Texto para leitura:
========================================
Quase dois anos e muitas negociações depois, os negociadores da Comissão Europeia e os do governo britânico chegam a um acordo técnico que vai agora ser avaliado por Londres. A escolha será: ou Noruega ou nada. Não se lhe chama assim porque isso feriria as sensibilidades de classe política britânica, mas por eufemismo poderíamos chamar a este acordo “sair da UE ficando em alinhamento regulatório com a União Aduaneira europeia e tendo algum acesso ao mercado único, de forma análoga àquele país a norte onde há fiordes e se pesca bacalhau” — ou sair a 29 de março de 2019 sem acordo. Uma espécie de Noruega invertida (o país escandinavo faz parte do mercado único mas não da união aduaneira, ao passo que o Reino Unido faria praticamente parte da união aduaneira para ter acesso ao mercado único) mas, ainda assim, uma Noruega, ou seja, um país na órbita da União Europeia. Ou então a tão ansiada (por alguns) saída sem acordo, com toda a bravata da soberania e nenhuma das vantagens dela.
É essa a escolha que será agora apresentada ao governo britânico, primeiro, e ao parlamento depois. Saberemos se o acordo passa ou não conforme formos escutando mais a expressão “BRINO” do que a expressão “Brexit”. Se "Brexit" quer dizer “saída britânica da UE”, "BRINO" quer dizer “Brexit In Name Only”, ou seja, um Brexit só de nome. Ou, traduzindo para bom português: “se isto é uma saída da União Europeia vou ali e já venho”.
Os primeiros disparos da guerra que vem aí foram já dados pelos dois eurofóbicos mais importantes do Reino Unido. Jacob Rees-Mogg, que controla sessenta votos anti-UE entre os deputados do partido conservador britânico, diz que o acordo com Bruxelas é pior do que esperava: “antes o governo ia fazer do Reino Unido um estado vassalo, agora irá fazer de nós um estado escravo”. Aquilo que Boris Johnson disse guardaremos para o fim da crónica.
========================================
Dados fornecidos:
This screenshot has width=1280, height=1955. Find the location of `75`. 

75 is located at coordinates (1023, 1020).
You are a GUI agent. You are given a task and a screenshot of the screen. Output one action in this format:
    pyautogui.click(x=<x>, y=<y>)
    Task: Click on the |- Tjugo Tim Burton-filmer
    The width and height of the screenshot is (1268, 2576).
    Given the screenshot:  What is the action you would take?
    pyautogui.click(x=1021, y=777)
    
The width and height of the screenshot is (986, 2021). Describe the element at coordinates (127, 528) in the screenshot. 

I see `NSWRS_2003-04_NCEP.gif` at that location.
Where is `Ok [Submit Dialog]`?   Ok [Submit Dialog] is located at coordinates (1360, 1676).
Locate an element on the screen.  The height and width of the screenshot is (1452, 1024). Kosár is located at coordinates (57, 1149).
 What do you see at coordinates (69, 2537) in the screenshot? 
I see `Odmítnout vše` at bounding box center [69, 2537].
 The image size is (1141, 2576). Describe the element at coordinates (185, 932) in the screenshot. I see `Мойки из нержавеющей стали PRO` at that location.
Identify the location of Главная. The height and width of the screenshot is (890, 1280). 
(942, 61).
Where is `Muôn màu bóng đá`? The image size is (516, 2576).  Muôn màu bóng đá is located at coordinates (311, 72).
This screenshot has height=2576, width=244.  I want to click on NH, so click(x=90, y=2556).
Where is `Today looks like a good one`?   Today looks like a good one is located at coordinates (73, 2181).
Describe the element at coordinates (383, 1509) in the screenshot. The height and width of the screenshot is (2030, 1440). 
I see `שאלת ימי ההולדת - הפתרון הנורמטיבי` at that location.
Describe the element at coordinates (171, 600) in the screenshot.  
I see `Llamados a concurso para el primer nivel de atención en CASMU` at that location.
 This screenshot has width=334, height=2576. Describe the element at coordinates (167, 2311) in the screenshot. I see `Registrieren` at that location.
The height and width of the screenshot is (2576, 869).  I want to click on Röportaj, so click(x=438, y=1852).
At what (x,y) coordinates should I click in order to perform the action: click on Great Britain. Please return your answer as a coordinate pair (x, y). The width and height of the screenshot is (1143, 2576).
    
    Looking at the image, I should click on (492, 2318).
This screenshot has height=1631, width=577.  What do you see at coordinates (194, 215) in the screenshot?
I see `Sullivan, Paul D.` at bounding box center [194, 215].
========================================
A fazer:
A) No texto sobre o acordo do Brexit, quantos votos anti-UE controla Jacob Rees-Mogg entre os deputados do partido conservador britânico?
B) Continue o texto sobre o acordo do Brexit a partir da última frase apresentada.

Respostas:
A) Jacob Rees-Mogg controla sessenta votos anti-UE.

B)
O que importa perceber, no fundo, é se os líderes do "Brexit" querem mesmo sair da UE ou se preferem apenas a vitória dos dogmáticos e demagogos: ficar do lado de fora a queixarem-se que se o "Brexit" tivesse sido feito à maneira deles teria sido fantástico. Se assim for, estarão talvez a contar que os seus colegas mais moderados aprovem o acordo para que as culpas pelo que vier depois não lhes caiam em cima, um pouco como quando fugiram todos às suas responsabilidades nos dias a seguir ao referendo. Só há um problema: a carta para a saída da União Europeia foi enviada a 29 de março de 2017. Por ação automática do direito europeu, o relógio está a contar e o Reino Unido sairá quando essa carta fizer dois anos, a 29 de março de 2019, com acordo ou sem ele. De tanto dizerem que querem uma saída sem acordo, os defensores mais ultras do "Brexit" podem mesmo vir a tê-la.
Ora, uma saída sem acordo é um risco para eles porque expõe como fraude intelectual a base do principal argumento alegadamente “soberanista”: a ideia de que o Reino Unido não era soberano dentro da UE e que passará a ser soberano (ou mais soberano) fora da UE. Esse argumento sempre repousou numa visão completamente ultrapassada da soberania, para não dizer uma visão inteiramente falsa, ao confundir soberania retórica com soberania efetiva. Nos tempos que correm, um país que decide sair de uma União na qual se sentava à mesa de todas as decisões importantes para depois pedinchar as condições que antes tinha a partir de fora é um país que decidiu diminuir o exercício da sua soberania efetiva pelo prazer de se ouvir discursar sobre a sua soberania retórica.
E aí chegamos ao que disse Boris Johnson sobre este acordo, referindo-se à parte sobre a Irlanda do Norte: “pela primeira vez na história, Dublin vai ter mais a dizer sobre a governação da Irlanda do Norte do que Londres”. Porque será, Boris? Por que razão a pequena República da Irlanda, durante séculos uma pobre colónia e independente há menos de cem anos, tem agora mais poder — ou seja, mais soberania efectiva — do que o Reino Unido? Terá alguma coisa a ver com o facto de a Irlanda estar numa União com 26 outros países? Eis uma pergunta para a qual nunca ouviremos uma resposta franca por parte dos pseudo-soberanistas.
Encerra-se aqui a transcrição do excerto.